Placebo, tant mieux ou tant pis, a avant tout crée une boîte à musique remplie de morceaux gigantesques qui feront le plaisir de tous : "Taste In Men" , "Special K", "Black Eyed", "Slave To The Wage" ont d'ailleurs fait le bonheur des radios et des télévisions.

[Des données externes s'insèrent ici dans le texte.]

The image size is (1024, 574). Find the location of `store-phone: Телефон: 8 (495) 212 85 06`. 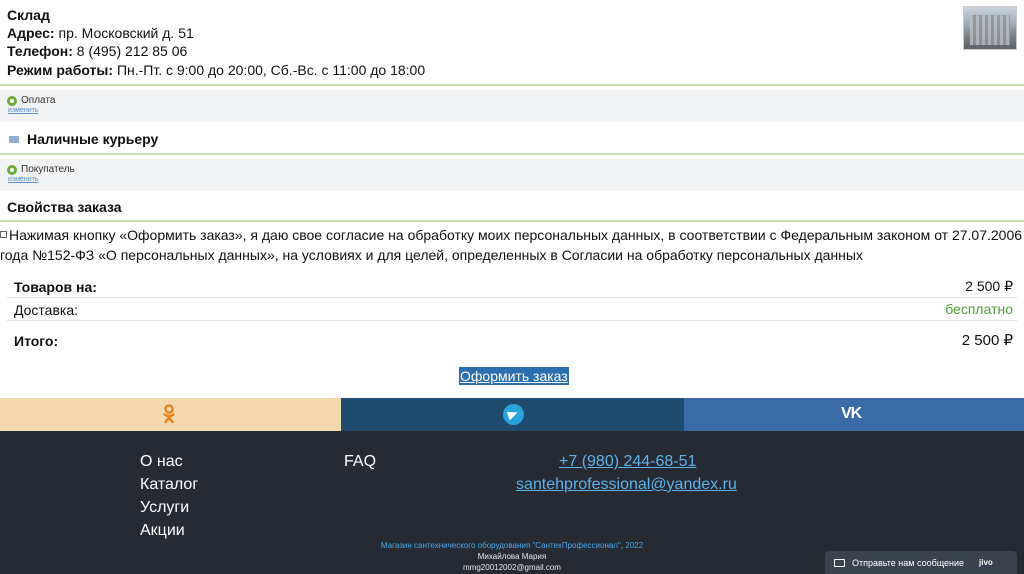

store-phone: Телефон: 8 (495) 212 85 06 is located at coordinates (98, 51).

La popularité grandissante du groupe a pris son envol avec cette composition ; on a été beaucoup à lui cracher dessus à cause ça. Mais c'était une réaction stupide, et les plus lucides d'entre nous ne me contrediront pas. "Black Market Music" est avant tout la retranscription parfaite de toute l'âme du groupe qui n'a rien perdu de sa perversité ( "Taste In Men", "Peeping Tom"), de son attrait pour les drogues (" Days Before You Came" , "Special K" , "Black Eyed"), et de sa sensibilité mélancolique ( "Narcoleptic", "American Blue").
De plus, on trouve désormais dans Placebo, un goût sérieux pour l'air du temps : au lieu de rester centré sur son sexe ("Placebo") ou sur sa tristesse ("Without You I'm Nothing") –ce qui lui allait fort bien, faut l'avouer-, le groupe s'est ouvert au monde ( les chansons "Slave To The Wage" et "American Blue" en sont directement inspirées). Et le monde s'ouvre à lui. Quoi de plus naturel ?
Très bon   16/20



Posté le 29 octobre 2006 à 16 h 39

Black Market Music est sans doute le disque le plus noir de Placebo (il n'y a qu'à voir la pochette et le titre pour s'en persuader). C'est également celui où s'épanouissent le plus les guitares lourdes (presque à la Nirvana à certains moments, toute proportion gardée).
Ces deux caractéristiques sont celles qui résument le mieux l'esprit du disque. Les quatre premières chansons de l'album sont tout à fait dans cette veine. La quatrième, "Spite & Malice", est très intéressante et réussie, avec la collaboration d'un rappeur dont j'ai oublié le nom ; le côté rap convient très bien à l'atmosphère noire qu'essaie de rendre Placebo, et ça pourrait donner des idées à d'autres d'utiliser cette rythmique des paroles du rap, avec un son très rock derrière, ça fonctionne vraiment très bien.
"Haemoglobin", chanson quasi inconnue et qu'ils jouent très peu sur scène est pour moi l'une des meilleures du disque et de Placebo en général. L'atmosphère de tension y est très bien rendue et le son est pour le coup vraiment très lourd.
Les autres chansons du disque sont plus calmes, mais tout aussi tristes.

Au final ce Placebo est très bon et surtout très homogène, ce qui ne sera hélas plus le cas de leurs productions suivantes.